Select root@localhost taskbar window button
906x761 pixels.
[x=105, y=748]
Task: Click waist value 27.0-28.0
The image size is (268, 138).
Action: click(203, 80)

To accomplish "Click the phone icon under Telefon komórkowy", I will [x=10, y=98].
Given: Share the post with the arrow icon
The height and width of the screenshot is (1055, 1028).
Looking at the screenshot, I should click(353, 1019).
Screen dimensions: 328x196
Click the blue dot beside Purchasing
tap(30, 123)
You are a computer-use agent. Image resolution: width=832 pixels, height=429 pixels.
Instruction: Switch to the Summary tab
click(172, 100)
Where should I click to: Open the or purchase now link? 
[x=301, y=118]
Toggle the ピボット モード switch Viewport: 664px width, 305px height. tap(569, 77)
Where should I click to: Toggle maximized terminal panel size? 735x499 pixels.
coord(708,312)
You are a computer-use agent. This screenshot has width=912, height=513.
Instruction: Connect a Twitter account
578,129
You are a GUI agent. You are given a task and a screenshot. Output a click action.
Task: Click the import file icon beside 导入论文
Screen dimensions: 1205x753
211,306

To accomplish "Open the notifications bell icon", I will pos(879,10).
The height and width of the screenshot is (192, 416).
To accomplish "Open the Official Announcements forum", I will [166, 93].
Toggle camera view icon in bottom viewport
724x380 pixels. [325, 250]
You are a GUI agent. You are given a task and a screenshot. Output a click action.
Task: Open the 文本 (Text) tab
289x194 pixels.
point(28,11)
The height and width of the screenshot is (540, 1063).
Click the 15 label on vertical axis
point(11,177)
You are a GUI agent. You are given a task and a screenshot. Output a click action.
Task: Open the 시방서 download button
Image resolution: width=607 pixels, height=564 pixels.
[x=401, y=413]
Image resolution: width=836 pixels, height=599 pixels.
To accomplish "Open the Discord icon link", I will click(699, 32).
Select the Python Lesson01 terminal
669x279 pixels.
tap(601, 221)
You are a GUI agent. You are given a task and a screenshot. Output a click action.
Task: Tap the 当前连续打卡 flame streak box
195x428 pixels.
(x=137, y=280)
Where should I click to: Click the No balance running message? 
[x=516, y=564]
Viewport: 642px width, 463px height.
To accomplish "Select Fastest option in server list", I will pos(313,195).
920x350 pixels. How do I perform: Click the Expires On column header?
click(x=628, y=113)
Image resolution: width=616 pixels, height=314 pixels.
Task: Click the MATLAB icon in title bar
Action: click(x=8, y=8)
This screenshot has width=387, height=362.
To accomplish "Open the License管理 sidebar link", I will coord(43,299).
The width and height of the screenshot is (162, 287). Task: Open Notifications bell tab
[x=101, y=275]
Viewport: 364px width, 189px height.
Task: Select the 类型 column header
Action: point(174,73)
_ _ _ _ _ _ _
* [Activity] Each of the entries above should be written out again exactly.

* [Task answer]
Select root@localhost taskbar window button
906x761 pixels.
[x=105, y=748]
Task: Click waist value 27.0-28.0
The image size is (268, 138).
Action: click(203, 80)

To accomplish "Click the phone icon under Telefon komórkowy", I will [x=10, y=98].
Given: Share the post with the arrow icon
The height and width of the screenshot is (1055, 1028).
Looking at the screenshot, I should click(353, 1019).
Screen dimensions: 328x196
Click the blue dot beside Purchasing
tap(30, 123)
You are a computer-use agent. Image resolution: width=832 pixels, height=429 pixels.
Instruction: Switch to the Summary tab
click(172, 100)
Where should I click to: Open the or purchase now link? 
[x=301, y=118]
Toggle the ピボット モード switch Viewport: 664px width, 305px height. tap(569, 77)
Where should I click to: Toggle maximized terminal panel size? 735x499 pixels.
coord(708,312)
You are a computer-use agent. This screenshot has width=912, height=513.
Instruction: Connect a Twitter account
578,129
You are a GUI agent. You are given a task and a screenshot. Output a click action.
Task: Click the import file icon beside 导入论文
Screen dimensions: 1205x753
211,306

To accomplish "Open the notifications bell icon", I will pos(879,10).
The height and width of the screenshot is (192, 416).
To accomplish "Open the Official Announcements forum", I will [166, 93].
Toggle camera view icon in bottom viewport
724x380 pixels. [325, 250]
You are a GUI agent. You are given a task and a screenshot. Output a click action.
Task: Open the 文本 (Text) tab
289x194 pixels.
point(28,11)
The height and width of the screenshot is (540, 1063).
Click the 15 label on vertical axis
point(11,177)
You are a GUI agent. You are given a task and a screenshot. Output a click action.
Task: Open the 시방서 download button
Image resolution: width=607 pixels, height=564 pixels.
[x=401, y=413]
Image resolution: width=836 pixels, height=599 pixels.
To accomplish "Open the Discord icon link", I will click(699, 32).
Select the Python Lesson01 terminal
669x279 pixels.
tap(601, 221)
You are a GUI agent. You are given a task and a screenshot. Output a click action.
Task: Tap the 当前连续打卡 flame streak box
195x428 pixels.
(x=137, y=280)
Where should I click to: Click the No balance running message? 
[x=516, y=564]
Viewport: 642px width, 463px height.
To accomplish "Select Fastest option in server list", I will pos(313,195).
920x350 pixels. How do I perform: Click the Expires On column header?
click(x=628, y=113)
Image resolution: width=616 pixels, height=314 pixels.
Task: Click the MATLAB icon in title bar
Action: click(x=8, y=8)
This screenshot has width=387, height=362.
To accomplish "Open the License管理 sidebar link", I will coord(43,299).
The width and height of the screenshot is (162, 287). Task: Open Notifications bell tab
[x=101, y=275]
Viewport: 364px width, 189px height.
Task: Select the 类型 column header
Action: point(174,73)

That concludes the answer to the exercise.